在没有更健壮的类型推断算法的情况下,如果您想要 guardPipe() 的真正通用版本,您最好发挥编译器的优势而不是其劣势。例如,您可以将单个可变参数函数重构为 curried function or a fluent interface,其中每个 function/method 调用仅需要推断单个回调参数和单个类型参数:
type GuardPipe<T> = {
guard: (val: unknown) => val is T;
and<U extends T>(guard: (val: T) => val is U): GuardPipe<U>;
}
function guardPipe<T>(guard: (val: any) => val is T): GuardPipe<T>;
function guardPipe(guard: (val: any) => boolean) {
function guardPipeInner(
prevGuard: (val: any) => boolean,
curGuard: (val: any) => boolean
) {
const combinedGuard = (val: any) => prevGuard(val) && curGuard(val);
return {
guard: combinedGuard,
and: (nextGuard: (val: any) => boolean) =>
guardPipeInner(combinedGuard, nextGuard)
}
}
return guardPipeInner(x => true, guard) as any;
}
这里,如果 guard 是 (val: any) => val is T 类型,那么对 guardPipe(guard) 的调用会产生一个 GuardPipe<T> 类型的值。 GuardPipe<T> 可以通过调用其 guard 方法直接用作该类型的守卫,或者您可以通过其 and 方法将新守卫链接到末尾。

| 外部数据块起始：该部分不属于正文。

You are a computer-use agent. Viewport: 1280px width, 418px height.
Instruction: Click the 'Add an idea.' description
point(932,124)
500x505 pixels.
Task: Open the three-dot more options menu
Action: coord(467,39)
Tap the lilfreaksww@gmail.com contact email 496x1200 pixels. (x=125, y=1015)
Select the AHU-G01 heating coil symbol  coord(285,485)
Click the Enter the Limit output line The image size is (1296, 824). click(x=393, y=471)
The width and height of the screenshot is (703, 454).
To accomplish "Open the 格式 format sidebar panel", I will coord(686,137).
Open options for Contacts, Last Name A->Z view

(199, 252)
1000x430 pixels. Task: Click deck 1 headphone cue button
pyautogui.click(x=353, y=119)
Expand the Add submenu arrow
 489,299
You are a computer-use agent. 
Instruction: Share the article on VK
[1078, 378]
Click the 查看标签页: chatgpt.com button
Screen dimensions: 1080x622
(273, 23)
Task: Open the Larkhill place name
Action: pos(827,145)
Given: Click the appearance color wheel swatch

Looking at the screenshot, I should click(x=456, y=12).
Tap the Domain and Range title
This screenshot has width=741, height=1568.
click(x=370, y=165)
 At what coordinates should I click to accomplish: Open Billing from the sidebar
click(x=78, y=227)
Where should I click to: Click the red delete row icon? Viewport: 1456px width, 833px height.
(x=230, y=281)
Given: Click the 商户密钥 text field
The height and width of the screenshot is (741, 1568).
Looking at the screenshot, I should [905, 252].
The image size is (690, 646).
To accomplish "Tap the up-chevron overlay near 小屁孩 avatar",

之前的例子变成:
const p = guardPipe(
(x): x is { a: string } => x && ("a" in x) && (typeof x.a === "string")
).and((x): x is { a: string, b: number } =>
("b" in x) && (typeof (x as any).b === "number")
).and((x): x is { a: "hello", b: number } => x.a === "hello"
).guard;
const val = Math.random() < 1000 ? { a: "hello", b: Math.PI } : { a: "goodbye", c: 123 };
if (p(val)) {
console.log(val.b.toFixed(2)) // 3.14
}
const oops = guardPipe(
(x): x is { a: string, b: number } => ("b" in x) && (typeof (x as any).b === "number")
).and(
(x): x is { a: string } => x && ("a" in x) && (typeof x.a === "string") // error!
// Type '{ a: string; }' is not assignable to type '{ a: string; b: number; }'
).and((x): x is { a: "hello", b: number } => x.a === "hello"
).guard;
这非常相似,并且具有允许编译器准确推断类型参数类型的优点,而无需强制您注释所有这些回调参数。